Positive thermoelement (TP): Cu100%
Negative thermoelement (TN): Cu55% Ni45% (Constantan)
Usage range: -270 ° C to 370 ° C
f.in produced: -6.258 mV to 20.872 mV
Note that the choice A thermocouple must ensure that the measuring equipment does not limit the temperature range that can be measured.

The test carried out to calibrate a thermocouple uses room temperature together with a high-precision thermistor, a comparison table or digital calibration equipment. To test our thermocouple sensor just plug in a multimeter or voltmeter using the appropriate voltage scale and vary the temperature using a heat source, or even an ice stone to have changes in the voltmeter.
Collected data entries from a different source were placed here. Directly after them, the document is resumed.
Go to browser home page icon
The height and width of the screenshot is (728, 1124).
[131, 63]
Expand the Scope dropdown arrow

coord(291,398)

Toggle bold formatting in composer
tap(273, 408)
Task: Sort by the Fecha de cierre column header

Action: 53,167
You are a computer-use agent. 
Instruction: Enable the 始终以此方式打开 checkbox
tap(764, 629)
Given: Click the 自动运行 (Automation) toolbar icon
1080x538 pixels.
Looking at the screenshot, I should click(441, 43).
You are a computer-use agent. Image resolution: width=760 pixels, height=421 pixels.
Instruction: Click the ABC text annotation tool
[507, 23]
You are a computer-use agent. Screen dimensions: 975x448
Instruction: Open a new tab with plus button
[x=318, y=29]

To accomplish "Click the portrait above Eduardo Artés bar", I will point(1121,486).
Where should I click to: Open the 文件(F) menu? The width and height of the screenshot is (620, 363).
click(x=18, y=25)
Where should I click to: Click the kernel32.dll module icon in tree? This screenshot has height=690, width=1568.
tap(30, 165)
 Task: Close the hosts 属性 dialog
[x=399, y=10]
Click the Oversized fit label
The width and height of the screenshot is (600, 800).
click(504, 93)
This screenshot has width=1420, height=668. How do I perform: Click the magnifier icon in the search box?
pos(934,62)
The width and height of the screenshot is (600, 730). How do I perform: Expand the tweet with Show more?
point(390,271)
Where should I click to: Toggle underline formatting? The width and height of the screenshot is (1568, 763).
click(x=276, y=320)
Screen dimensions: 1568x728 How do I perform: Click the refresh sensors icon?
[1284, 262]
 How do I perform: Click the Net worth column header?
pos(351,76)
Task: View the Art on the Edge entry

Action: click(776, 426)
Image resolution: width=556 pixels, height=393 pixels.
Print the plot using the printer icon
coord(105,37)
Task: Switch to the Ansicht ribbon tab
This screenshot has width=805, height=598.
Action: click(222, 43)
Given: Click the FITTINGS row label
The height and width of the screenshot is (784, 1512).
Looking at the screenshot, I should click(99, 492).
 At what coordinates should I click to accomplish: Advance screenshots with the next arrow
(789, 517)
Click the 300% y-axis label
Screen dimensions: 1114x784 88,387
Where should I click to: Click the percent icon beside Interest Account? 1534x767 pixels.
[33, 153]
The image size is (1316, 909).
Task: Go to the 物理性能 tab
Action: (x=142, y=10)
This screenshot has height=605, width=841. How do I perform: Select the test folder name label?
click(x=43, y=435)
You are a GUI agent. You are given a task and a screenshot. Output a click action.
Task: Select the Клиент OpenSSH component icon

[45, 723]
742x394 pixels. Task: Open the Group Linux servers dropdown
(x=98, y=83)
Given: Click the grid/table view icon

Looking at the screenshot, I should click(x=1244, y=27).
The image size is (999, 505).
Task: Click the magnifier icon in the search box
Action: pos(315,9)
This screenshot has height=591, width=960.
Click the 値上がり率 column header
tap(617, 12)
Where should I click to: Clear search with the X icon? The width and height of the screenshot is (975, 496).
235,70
If the intention is low cost and temperature measurement with great precision, the use of the thermocouple is more indicated because it allows measuring temperatures between -270 degrees to + 2320 degrees Celsius and because it contains several models that meet your need, and occurring some damage at the junction you do not need to weld it by making a mechanical lock by twisting or tightening the two materials thus making the junction, as the models are vast the correct use is correct for the purpose to be exercised.